Nein, ich arbeite nicht an einem neuen Album, nur an der Tournee und der Giovanni-Show. Die Schallplattenfirma will Titel aus meiner Vergangenheit modernisieren, aber es wird kein Album geben, nur ein paar Singles.
Die Schlagerbranche gilt ja auch als Haifischbecken. Gibt es dort echte Freundschaften, die auch in diese Shows getragen werden?
Ich hoffe, Sie zitieren mich richtig, wenn ich sage, dass ich das ewige Lächeln und das Nettsein und die vernünftigen Antworten auf dumme Fragen in der Show nicht haben möchte. Das haben Giovanni und ich auch so besprochen. Ich möchte eine Show machen, die erwachsene Menschen interessiert. Im Podcast „Hotel Matze“ – den kann man auf YouTube finden – habe ich viel darüber gesagt. Ich weiß nicht, warum die Schlager-Branche immer so tut, als wäre alles wunderbar und bunt. Natürlich hat man keine Feinde, aber wir wollen alle unseren Job machen, und natürlich sieht man in seinen Kollegen auch eine Art Konkurrenz. Das ist okay so, das ist ganz normal.

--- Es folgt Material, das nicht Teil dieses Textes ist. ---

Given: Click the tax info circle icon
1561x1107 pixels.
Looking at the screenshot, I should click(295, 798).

Sie haben einmal gesagt, dass Sie Ihren Spitznamen Howie nicht mögen.
Das sage ich schon seit Jahren.
Was sagen Sie denn Ihren Fans, die Sie ja mit diesem Namen verbinden?
Ich glaube nicht, dass es Boris Becker mag, „Bobbele“ genannt zu werden. Es macht alles ein bisschen klein. Ich freue mich immer, wenn ich über meine Show lese, dass es keine Schlager-Show ist. Dieses Wort „Schlager“ ist auch so ein Begriff, den ich nie so ganz verstanden habe. Da hat mir auch noch nie jemand eine gute Definition für gegeben.

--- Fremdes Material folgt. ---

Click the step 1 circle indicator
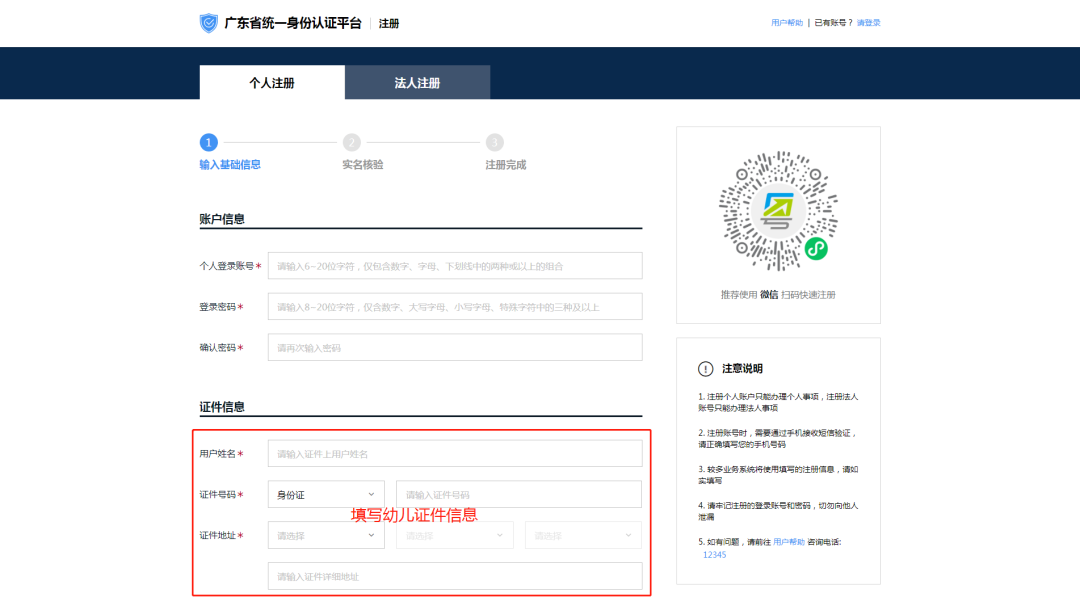This screenshot has height=610, width=1080. pos(208,143)
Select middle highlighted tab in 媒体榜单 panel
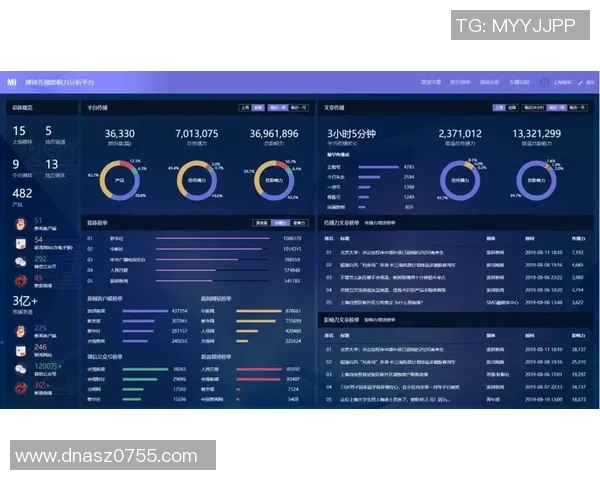 [x=280, y=223]
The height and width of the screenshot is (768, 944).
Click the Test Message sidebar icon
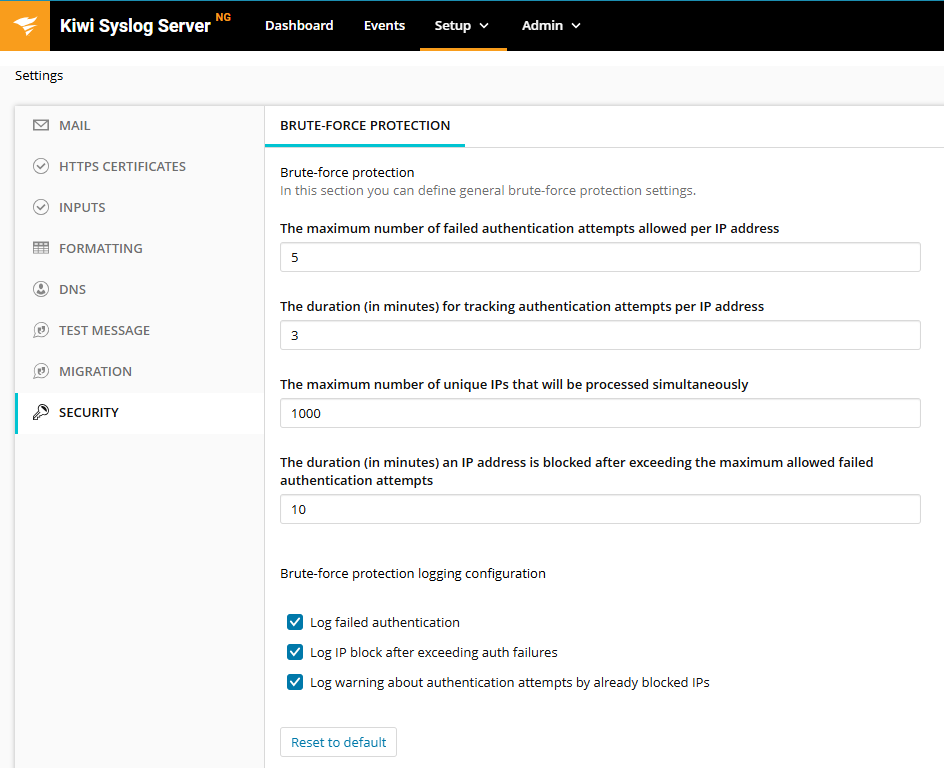pos(41,331)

Schlager ist wohl die einfache Übersetzung von Hit, also Treffer, Schlager heißt Treffer. Das war immer meine Definition.
Ja, aber warum nur auf Deutsch?
Das weiß ich nicht, das war nur die Übersetzung, die ich kenne. Sie sind am Anfang Ihrer Karriere vom Sportler quasi zur Musik gewechselt. War das für Sie ein innerer Kampf?
Nein, ich habe festgestellt, dass ich da nicht dieses Level erreichen konnte. Heute sehe ich, wie weit die Weltspitze ist. Schon damals in England merkte ich, dass mein Talent nicht reichte. Die Musik kam per Zufall, als ich im Melody Maker, der bekannten englischen Musikzeitschrift, las, dass eine Band einen Sänger suchte, damals in England. Und so landete ich in Düsseldorf in Deutschland.
Millionen Fans werden es Ihnen danken. Letzte Frage, Herr Carpendale: Wenn Sie den Strich drunter machen, was möchten Sie, dass man in 50 Jahren von Ihnen sagt?
Er war ein cooler Typ. Damit meine ich, dass ich nicht immer alles so ernst nehme und darüber lachen kann, wenn jemand Blödsinn über mich erzählt. Deswegen gehe ich durchs Leben, ohne mich allzu ernst zu nehmen.